Maggie was the first of the more than 100 women and girls who say they are victims of sexual abuse by the now-imprisoned Michigan sports doctor to report the abuse, Nichols said.

Maggie's coach at Twin Cities Twisters in Champlin, Sarah Jantzi, originally reported the abuse to USA Gymnastics for Maggie in late spring, early summer of 2015, Nichols said.

"We consider (Jantzi) as a hero because she overheard her — and Maggie was still a child, she was a minor — and said, 'What are you talking about?'" Nichols said.

Attempts to reach Jantzi for an interview were not successful Tuesday.

After the abuse was reported, Gina Nichols said she got a call from then-President of USA Gymnastics Steve Penny who said she should not tell anyone else about the incident and that the organization would "take care of this."

"And they did not," Nichols said.

Nichols said she believes USA Gymnastics, Michigan State University and the United States Olympic Committee are all responsible for what happened to her daughter. "Because not one person can molest this many people and get away with it unless institutions didn't do their job and didn't do what they were supposed to do," she said.

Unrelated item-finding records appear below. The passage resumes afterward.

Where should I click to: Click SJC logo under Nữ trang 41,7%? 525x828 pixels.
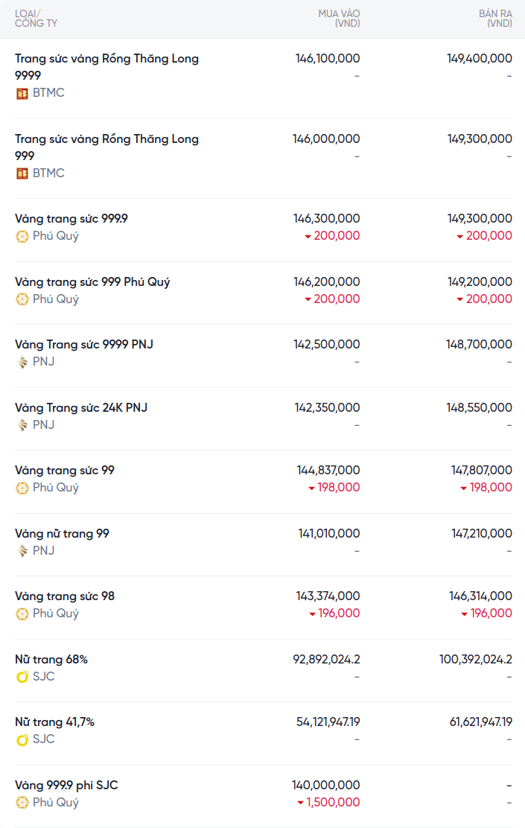tap(22, 739)
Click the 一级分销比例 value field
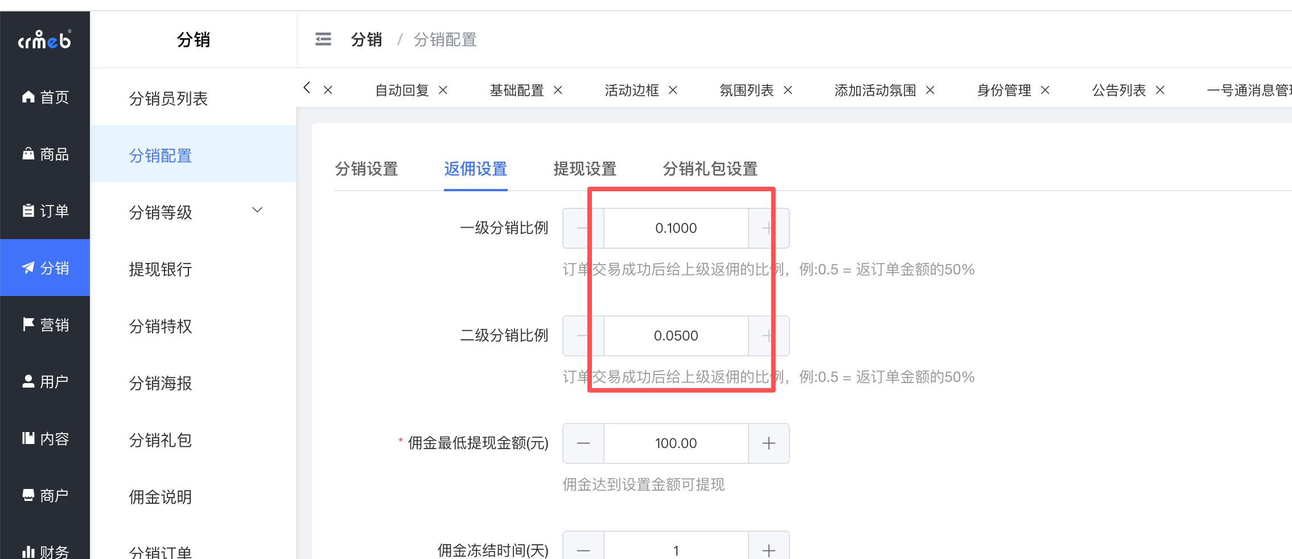This screenshot has width=1292, height=559. (676, 228)
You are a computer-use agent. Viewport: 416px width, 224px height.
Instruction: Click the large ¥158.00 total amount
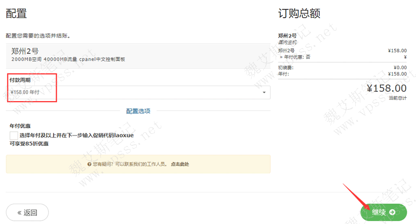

Those institutions needs to take responsibility because even though the university said Nasser was under investigation between 2014 and 2015, he was allowed to go to the Olympic Training Center — then USA Gymnastics did the same thing, Nichols added.

"They allowed him to quietly leave USA Gymnastics and they allowed him to put in a news statement that he had retired from USA Gymnastics," she said.

Nichols' lawyer, John Manly, represents 107 women and girls suing two institutions that employed Nassar: USA Gymnastics, the Indianapolis-based group that trains Olympians; and Michigan State University.

Nassar has admitted sexually assaulting the gymnasts, possessing child pornography and molesting girls who sought medical treatment. He is scheduled for sentencing next week on the molestation cases. He was sentenced in December to 60 years in federal prison for possessing child pornography.

The Associated Press contributed to this report.